Activity: Extract each line of the data below exactly as written.

*** Stored data Section Begins ***

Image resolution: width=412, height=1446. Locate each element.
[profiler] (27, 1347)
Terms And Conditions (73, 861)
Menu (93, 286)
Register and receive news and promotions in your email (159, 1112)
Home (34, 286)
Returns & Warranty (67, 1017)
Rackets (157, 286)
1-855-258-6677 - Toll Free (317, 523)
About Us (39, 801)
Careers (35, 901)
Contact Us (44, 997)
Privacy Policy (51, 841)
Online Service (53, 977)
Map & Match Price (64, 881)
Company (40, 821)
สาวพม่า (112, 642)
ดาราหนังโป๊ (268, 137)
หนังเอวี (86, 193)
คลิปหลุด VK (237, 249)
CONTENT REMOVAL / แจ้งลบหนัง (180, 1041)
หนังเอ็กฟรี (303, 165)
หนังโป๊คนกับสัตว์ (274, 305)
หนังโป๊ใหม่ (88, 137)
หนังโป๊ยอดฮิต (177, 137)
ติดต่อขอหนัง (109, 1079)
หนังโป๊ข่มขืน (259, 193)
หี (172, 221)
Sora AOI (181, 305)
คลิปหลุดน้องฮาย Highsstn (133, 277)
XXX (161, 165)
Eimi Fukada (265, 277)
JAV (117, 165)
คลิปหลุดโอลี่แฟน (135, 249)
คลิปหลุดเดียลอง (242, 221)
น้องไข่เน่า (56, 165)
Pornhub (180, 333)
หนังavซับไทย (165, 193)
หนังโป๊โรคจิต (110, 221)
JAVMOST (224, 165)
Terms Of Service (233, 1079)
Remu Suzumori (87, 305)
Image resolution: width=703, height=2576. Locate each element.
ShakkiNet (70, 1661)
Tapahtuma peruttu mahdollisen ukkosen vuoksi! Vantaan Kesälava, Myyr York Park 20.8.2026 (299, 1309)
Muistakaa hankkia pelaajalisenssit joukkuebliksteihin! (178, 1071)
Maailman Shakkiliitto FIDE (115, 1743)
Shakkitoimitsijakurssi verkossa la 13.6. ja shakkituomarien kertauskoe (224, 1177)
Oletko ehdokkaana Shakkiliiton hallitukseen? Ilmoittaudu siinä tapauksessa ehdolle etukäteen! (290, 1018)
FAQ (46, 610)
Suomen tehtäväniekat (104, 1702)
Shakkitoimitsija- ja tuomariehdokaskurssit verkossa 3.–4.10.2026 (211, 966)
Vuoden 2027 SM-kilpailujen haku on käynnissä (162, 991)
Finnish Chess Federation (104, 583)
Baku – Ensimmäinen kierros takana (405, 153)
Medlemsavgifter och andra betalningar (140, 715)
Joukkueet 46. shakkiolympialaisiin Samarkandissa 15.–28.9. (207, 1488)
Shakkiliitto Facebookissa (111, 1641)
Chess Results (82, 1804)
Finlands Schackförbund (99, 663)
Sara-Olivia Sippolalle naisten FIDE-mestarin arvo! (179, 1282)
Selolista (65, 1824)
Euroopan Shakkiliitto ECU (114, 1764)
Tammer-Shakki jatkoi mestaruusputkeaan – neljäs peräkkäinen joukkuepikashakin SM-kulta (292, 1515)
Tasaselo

*** Stored data Section Ends ***

Worked solution:
Image resolution: width=412, height=1446. Locate each element.
[profiler] (27, 1347)
Terms And Conditions (73, 861)
Menu (93, 286)
Register and receive news and promotions in your email (159, 1112)
Home (34, 286)
Returns & Warranty (67, 1017)
Rackets (157, 286)
1-855-258-6677 - Toll Free (317, 523)
About Us (39, 801)
Careers (35, 901)
Contact Us (44, 997)
Privacy Policy (51, 841)
Online Service (53, 977)
Map & Match Price (64, 881)
Company (40, 821)
สาวพม่า (112, 642)
ดาราหนังโป๊ (268, 137)
หนังเอวี (86, 193)
คลิปหลุด VK (237, 249)
CONTENT REMOVAL / แจ้งลบหนัง (180, 1041)
หนังเอ็กฟรี (303, 165)
หนังโป๊คนกับสัตว์ (274, 305)
หนังโป๊ใหม่ (88, 137)
หนังโป๊ยอดฮิต (177, 137)
ติดต่อขอหนัง (109, 1079)
หนังโป๊ข่มขืน (259, 193)
หี (172, 221)
Sora AOI (181, 305)
คลิปหลุดน้องฮาย Highsstn (133, 277)
XXX (161, 165)
Eimi Fukada (265, 277)
JAV (117, 165)
คลิปหลุดโอลี่แฟน (135, 249)
คลิปหลุดเดียลอง (242, 221)
น้องไข่เน่า (56, 165)
Pornhub (180, 333)
หนังavซับไทย (165, 193)
หนังโป๊โรคจิต (110, 221)
JAVMOST (224, 165)
Terms Of Service (233, 1079)
Remu Suzumori (87, 305)
Image resolution: width=703, height=2576. Locate each element.
ShakkiNet (70, 1661)
Tapahtuma peruttu mahdollisen ukkosen vuoksi! Vantaan Kesälava, Myyr York Park 20.8.2026 (299, 1309)
Muistakaa hankkia pelaajalisenssit joukkuebliksteihin! (178, 1071)
Maailman Shakkiliitto FIDE (115, 1743)
Shakkitoimitsijakurssi verkossa la 13.6. ja shakkituomarien kertauskoe (224, 1177)
Oletko ehdokkaana Shakkiliiton hallitukseen? Ilmoittaudu siinä tapauksessa ehdolle etukäteen! (290, 1018)
FAQ (46, 610)
Suomen tehtäväniekat (104, 1702)
Shakkitoimitsija- ja tuomariehdokaskurssit verkossa 3.–4.10.2026 (211, 966)
Vuoden 2027 SM-kilpailujen haku on käynnissä (162, 991)
Finnish Chess Federation (104, 583)
Baku – Ensimmäinen kierros takana (405, 153)
Medlemsavgifter och andra betalningar (140, 715)
Joukkueet 46. shakkiolympialaisiin Samarkandissa 15.–28.9. (207, 1488)
Shakkiliitto Facebookissa (111, 1641)
Chess Results (82, 1804)
Finlands Schackförbund (99, 663)
Sara-Olivia Sippolalle naisten FIDE-mestarin arvo! (179, 1282)
Selolista (65, 1824)
Euroopan Shakkiliitto ECU (114, 1764)
Tammer-Shakki jatkoi mestaruusputkeaan – neljäs peräkkäinen joukkuepikashakin SM-kulta (292, 1515)
Tasaselo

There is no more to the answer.